┌─ Study material

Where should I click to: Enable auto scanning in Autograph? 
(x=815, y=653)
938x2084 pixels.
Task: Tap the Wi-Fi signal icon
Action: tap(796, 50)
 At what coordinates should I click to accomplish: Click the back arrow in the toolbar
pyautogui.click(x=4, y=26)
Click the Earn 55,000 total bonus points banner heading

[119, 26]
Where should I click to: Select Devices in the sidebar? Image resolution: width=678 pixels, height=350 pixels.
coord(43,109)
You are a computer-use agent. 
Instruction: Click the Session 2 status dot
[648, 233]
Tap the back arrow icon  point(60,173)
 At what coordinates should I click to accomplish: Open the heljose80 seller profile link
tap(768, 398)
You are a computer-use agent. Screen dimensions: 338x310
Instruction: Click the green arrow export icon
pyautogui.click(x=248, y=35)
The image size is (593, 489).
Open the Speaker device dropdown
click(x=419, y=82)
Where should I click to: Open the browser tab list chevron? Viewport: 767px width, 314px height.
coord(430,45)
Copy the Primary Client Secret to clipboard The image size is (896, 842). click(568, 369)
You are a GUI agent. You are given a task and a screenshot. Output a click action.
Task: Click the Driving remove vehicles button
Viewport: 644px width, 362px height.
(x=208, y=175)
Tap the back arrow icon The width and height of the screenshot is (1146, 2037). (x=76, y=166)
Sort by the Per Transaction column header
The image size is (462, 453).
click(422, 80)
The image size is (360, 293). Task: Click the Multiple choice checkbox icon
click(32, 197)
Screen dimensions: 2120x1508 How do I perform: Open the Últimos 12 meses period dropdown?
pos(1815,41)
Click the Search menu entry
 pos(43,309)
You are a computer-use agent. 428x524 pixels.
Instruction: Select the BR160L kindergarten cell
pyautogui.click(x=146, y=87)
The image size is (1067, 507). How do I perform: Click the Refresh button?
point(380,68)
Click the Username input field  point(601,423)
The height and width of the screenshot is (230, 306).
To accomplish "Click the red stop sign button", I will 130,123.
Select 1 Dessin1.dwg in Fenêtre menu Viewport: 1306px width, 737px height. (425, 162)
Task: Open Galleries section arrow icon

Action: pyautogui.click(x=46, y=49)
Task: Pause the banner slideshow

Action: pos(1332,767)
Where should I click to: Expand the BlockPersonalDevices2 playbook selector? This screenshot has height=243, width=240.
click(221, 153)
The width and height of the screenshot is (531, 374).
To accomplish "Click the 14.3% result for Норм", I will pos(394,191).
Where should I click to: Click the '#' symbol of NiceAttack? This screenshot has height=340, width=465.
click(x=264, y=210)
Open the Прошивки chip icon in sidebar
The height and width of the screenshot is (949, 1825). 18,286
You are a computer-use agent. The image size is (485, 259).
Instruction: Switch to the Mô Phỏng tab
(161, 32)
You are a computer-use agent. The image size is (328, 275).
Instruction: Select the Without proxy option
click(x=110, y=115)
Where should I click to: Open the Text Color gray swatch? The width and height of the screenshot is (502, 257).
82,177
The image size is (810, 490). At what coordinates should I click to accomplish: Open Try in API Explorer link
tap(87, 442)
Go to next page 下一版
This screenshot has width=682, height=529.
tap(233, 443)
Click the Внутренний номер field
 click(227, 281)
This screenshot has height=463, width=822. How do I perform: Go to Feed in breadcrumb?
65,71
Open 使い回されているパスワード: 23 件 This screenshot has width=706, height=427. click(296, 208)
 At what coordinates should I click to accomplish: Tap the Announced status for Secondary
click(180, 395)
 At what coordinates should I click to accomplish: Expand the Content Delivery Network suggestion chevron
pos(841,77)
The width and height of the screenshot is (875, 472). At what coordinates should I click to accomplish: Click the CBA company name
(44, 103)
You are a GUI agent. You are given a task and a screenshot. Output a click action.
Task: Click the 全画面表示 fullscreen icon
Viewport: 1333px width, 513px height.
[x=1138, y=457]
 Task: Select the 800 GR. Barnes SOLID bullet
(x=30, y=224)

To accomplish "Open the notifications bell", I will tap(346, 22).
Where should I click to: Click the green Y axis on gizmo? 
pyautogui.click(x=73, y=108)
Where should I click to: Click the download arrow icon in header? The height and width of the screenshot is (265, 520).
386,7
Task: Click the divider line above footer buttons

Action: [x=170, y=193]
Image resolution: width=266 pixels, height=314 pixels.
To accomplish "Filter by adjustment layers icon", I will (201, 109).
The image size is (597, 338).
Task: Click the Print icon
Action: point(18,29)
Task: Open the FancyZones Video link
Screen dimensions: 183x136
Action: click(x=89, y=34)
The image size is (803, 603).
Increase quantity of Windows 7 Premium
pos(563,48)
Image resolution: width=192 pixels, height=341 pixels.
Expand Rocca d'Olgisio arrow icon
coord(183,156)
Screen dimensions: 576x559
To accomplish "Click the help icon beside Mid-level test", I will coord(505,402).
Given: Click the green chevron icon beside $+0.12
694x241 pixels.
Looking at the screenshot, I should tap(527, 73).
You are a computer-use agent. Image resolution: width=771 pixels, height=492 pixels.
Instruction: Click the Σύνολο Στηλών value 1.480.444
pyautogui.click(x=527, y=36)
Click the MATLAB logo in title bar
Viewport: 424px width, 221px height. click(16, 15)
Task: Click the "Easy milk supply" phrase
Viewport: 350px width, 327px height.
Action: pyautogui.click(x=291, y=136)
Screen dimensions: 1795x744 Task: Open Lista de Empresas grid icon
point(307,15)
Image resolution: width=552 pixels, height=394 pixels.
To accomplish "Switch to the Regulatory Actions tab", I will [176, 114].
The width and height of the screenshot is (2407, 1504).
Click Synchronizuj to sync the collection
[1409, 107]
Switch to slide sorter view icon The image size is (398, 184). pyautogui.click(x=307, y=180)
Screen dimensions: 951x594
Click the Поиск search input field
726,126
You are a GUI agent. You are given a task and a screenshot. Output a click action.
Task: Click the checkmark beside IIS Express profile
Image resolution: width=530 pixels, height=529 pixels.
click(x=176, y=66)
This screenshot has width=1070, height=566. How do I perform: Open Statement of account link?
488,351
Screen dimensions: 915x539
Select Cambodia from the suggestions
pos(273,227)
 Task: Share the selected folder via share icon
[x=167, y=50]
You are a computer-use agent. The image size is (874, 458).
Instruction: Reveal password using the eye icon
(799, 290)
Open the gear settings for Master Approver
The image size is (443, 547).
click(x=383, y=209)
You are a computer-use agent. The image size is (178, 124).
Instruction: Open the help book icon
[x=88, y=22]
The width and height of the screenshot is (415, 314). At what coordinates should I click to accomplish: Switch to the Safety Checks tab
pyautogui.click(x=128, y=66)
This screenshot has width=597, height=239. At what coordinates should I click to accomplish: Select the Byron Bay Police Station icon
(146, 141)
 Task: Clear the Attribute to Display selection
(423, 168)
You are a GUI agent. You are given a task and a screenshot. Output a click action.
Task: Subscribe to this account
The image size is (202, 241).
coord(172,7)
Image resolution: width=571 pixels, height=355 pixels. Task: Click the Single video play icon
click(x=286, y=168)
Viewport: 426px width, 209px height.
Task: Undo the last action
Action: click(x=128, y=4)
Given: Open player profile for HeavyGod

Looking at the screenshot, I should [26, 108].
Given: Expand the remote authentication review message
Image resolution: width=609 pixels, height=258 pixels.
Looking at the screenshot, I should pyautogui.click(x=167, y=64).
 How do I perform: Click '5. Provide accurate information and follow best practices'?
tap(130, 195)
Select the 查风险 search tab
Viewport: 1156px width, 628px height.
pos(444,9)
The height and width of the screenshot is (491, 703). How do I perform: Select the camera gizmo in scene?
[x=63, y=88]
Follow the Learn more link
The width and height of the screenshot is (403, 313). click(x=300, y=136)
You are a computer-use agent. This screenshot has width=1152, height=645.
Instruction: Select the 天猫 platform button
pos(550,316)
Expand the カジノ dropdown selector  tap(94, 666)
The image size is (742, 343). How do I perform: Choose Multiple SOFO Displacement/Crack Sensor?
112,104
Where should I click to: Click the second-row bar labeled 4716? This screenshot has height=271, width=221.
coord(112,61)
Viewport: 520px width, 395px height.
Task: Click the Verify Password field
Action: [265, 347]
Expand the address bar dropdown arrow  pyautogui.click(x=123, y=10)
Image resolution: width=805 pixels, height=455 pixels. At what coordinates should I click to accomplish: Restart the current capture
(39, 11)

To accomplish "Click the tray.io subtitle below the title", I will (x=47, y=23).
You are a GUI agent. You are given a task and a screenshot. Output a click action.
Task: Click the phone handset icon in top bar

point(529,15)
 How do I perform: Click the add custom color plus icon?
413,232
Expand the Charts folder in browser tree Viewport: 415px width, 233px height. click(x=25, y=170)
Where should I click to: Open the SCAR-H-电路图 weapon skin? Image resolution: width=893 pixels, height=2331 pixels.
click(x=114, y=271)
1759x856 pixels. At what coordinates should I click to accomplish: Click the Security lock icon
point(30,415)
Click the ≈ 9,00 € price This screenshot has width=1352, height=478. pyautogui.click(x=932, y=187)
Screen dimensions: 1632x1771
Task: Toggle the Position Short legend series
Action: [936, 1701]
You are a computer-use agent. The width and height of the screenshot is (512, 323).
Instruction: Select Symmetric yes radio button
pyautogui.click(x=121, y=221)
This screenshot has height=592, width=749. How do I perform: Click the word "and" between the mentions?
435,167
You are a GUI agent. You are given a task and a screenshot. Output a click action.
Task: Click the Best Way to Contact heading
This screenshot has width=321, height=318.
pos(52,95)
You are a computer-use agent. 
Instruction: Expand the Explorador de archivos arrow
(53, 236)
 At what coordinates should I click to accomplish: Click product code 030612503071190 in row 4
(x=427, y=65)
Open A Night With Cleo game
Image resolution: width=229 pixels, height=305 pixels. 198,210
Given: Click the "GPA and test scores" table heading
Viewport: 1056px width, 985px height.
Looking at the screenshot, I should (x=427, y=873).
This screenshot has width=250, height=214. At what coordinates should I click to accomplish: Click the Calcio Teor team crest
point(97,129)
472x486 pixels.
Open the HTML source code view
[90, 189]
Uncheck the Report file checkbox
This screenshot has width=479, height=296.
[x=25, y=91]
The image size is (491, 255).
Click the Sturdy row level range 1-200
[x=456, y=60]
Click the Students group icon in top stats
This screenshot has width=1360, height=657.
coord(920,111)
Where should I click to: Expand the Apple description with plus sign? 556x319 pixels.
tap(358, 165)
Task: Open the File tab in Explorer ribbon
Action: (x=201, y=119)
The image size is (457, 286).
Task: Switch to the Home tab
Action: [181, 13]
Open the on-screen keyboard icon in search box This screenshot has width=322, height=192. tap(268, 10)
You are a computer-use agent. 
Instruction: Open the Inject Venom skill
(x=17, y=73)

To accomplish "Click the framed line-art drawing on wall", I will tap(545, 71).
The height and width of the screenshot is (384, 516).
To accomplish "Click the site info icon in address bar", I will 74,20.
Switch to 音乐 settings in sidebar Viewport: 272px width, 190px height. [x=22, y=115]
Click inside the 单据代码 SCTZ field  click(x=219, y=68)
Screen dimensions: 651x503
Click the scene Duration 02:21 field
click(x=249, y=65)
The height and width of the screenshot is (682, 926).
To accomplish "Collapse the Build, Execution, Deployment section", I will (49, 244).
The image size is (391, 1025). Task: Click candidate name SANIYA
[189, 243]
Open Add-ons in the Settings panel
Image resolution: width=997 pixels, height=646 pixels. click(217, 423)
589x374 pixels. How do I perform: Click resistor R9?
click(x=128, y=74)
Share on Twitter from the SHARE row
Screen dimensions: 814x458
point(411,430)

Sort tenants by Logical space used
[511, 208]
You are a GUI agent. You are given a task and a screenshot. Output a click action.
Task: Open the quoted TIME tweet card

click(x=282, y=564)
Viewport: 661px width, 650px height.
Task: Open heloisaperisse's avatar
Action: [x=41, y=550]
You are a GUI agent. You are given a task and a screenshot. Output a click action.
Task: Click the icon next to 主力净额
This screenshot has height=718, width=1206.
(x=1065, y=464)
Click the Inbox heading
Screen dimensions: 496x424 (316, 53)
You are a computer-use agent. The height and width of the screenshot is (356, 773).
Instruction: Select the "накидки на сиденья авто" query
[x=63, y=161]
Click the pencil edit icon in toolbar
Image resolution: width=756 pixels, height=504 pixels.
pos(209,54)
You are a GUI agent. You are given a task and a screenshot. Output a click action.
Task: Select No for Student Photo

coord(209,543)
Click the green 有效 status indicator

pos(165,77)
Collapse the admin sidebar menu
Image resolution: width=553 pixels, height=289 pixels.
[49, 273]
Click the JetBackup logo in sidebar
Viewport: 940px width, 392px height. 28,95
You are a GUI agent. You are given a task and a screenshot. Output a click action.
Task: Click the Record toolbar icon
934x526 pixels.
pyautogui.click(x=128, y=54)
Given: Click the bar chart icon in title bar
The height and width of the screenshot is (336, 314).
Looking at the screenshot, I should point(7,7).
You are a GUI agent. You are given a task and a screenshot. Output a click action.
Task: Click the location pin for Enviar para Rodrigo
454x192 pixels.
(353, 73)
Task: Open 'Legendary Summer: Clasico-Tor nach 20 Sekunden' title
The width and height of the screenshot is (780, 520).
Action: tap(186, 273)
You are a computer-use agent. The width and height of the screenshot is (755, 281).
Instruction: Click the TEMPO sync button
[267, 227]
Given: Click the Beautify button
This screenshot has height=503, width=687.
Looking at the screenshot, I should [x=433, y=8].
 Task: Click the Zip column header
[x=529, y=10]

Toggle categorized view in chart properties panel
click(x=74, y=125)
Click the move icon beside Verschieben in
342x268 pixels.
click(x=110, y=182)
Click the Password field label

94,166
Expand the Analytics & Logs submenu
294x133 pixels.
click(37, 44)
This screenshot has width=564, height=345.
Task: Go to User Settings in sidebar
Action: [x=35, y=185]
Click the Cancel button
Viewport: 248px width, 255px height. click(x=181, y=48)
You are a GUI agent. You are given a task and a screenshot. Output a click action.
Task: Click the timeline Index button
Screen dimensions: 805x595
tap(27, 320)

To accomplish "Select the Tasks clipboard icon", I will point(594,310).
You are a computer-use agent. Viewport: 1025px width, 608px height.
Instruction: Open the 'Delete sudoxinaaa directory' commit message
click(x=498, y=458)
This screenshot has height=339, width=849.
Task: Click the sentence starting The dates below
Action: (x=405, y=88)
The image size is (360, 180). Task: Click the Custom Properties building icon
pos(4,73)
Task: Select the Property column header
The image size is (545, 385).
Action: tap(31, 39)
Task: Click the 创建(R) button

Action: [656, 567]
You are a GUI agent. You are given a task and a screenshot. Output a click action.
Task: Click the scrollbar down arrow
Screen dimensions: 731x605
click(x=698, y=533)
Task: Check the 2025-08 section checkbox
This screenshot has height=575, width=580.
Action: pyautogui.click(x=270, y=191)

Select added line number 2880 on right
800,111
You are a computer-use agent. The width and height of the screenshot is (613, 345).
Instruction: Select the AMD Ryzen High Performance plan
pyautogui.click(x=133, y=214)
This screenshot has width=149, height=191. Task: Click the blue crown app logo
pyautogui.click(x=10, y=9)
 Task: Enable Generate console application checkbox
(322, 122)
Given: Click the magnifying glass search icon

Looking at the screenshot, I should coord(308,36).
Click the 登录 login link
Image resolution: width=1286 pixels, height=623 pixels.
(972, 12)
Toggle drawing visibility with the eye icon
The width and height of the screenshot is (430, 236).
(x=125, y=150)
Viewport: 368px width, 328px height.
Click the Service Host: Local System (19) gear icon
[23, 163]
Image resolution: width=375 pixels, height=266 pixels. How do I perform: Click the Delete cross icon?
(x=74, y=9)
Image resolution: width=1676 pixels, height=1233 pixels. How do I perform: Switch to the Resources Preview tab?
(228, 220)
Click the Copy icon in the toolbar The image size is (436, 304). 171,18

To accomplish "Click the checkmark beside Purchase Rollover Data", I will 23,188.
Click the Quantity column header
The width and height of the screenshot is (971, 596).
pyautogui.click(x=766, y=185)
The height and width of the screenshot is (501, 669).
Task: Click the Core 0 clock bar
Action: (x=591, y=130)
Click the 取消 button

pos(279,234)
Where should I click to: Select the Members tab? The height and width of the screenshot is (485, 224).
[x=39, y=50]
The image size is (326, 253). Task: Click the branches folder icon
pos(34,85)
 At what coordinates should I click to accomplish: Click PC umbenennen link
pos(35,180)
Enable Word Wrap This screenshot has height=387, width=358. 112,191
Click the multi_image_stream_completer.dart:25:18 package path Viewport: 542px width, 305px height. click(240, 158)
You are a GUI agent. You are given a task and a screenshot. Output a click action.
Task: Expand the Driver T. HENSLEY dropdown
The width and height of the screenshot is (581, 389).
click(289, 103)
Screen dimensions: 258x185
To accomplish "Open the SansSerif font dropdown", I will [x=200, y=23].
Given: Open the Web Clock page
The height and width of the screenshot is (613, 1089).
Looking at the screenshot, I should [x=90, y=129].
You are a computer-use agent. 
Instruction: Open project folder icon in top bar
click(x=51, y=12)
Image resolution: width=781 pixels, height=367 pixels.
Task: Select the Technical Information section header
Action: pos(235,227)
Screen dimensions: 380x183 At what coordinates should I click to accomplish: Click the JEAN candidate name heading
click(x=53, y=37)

└─

Each line that contains the string "drawing" counts once; report how many such lines the entries have, giving only the number.

Reply to the exercise: 2